## Dataset entries
#####

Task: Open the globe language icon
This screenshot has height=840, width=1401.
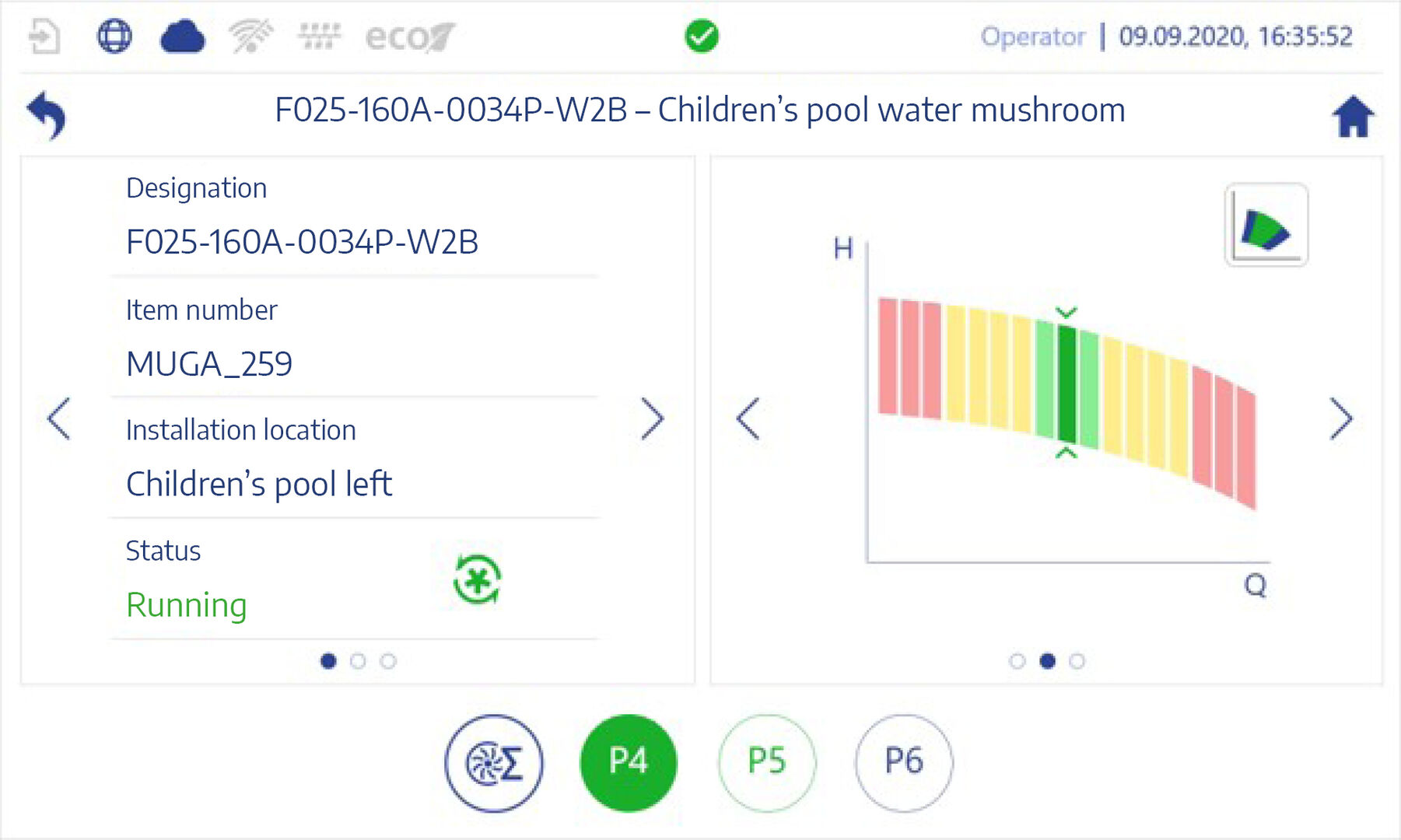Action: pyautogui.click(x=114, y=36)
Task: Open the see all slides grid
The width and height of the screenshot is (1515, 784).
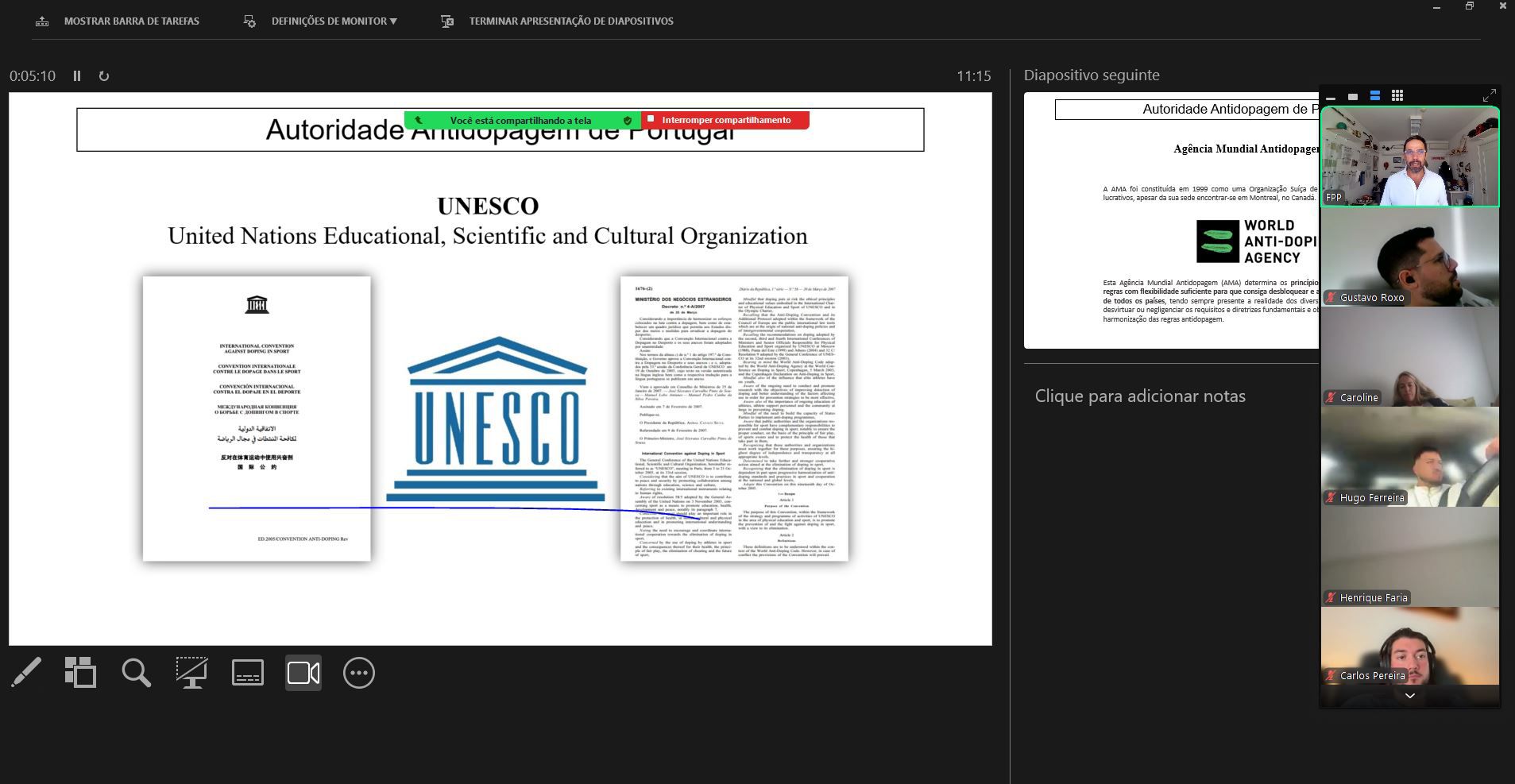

#####

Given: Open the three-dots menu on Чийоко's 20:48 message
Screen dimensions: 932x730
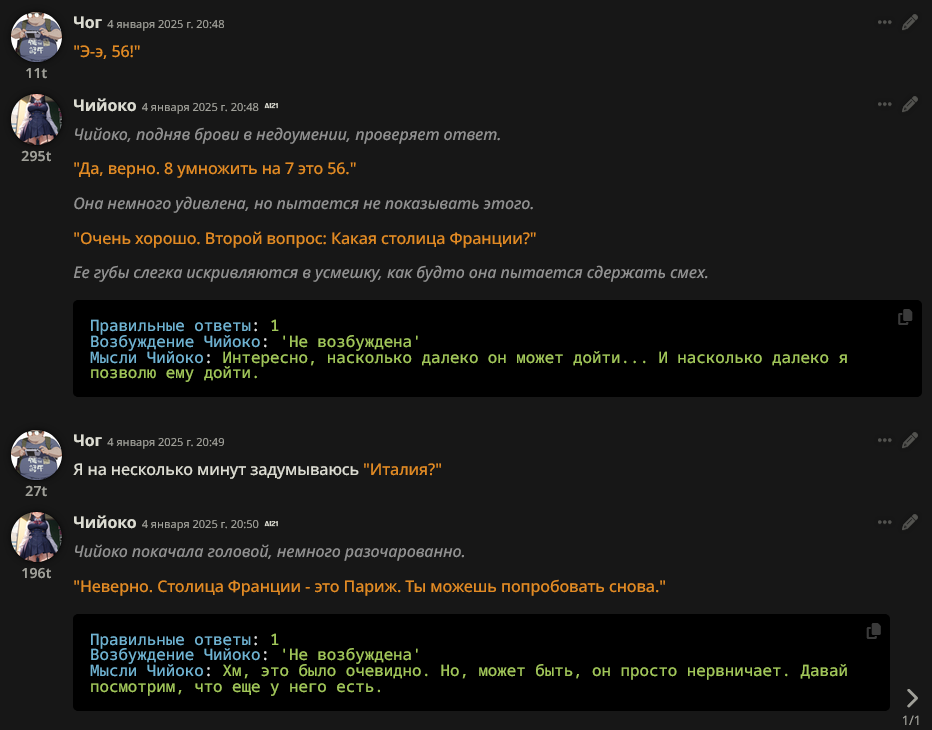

#####

## What you are asked to do
With the pictures omitted, print the lines above exactly, beginning at the line with "This screenshot has height=840, width=1401." and going on through the line with "The width and".

## Final answer
This screenshot has height=840, width=1401.
Action: pyautogui.click(x=114, y=36)
Task: Open the see all slides grid
The width and height of the screenshot is (1515, 784).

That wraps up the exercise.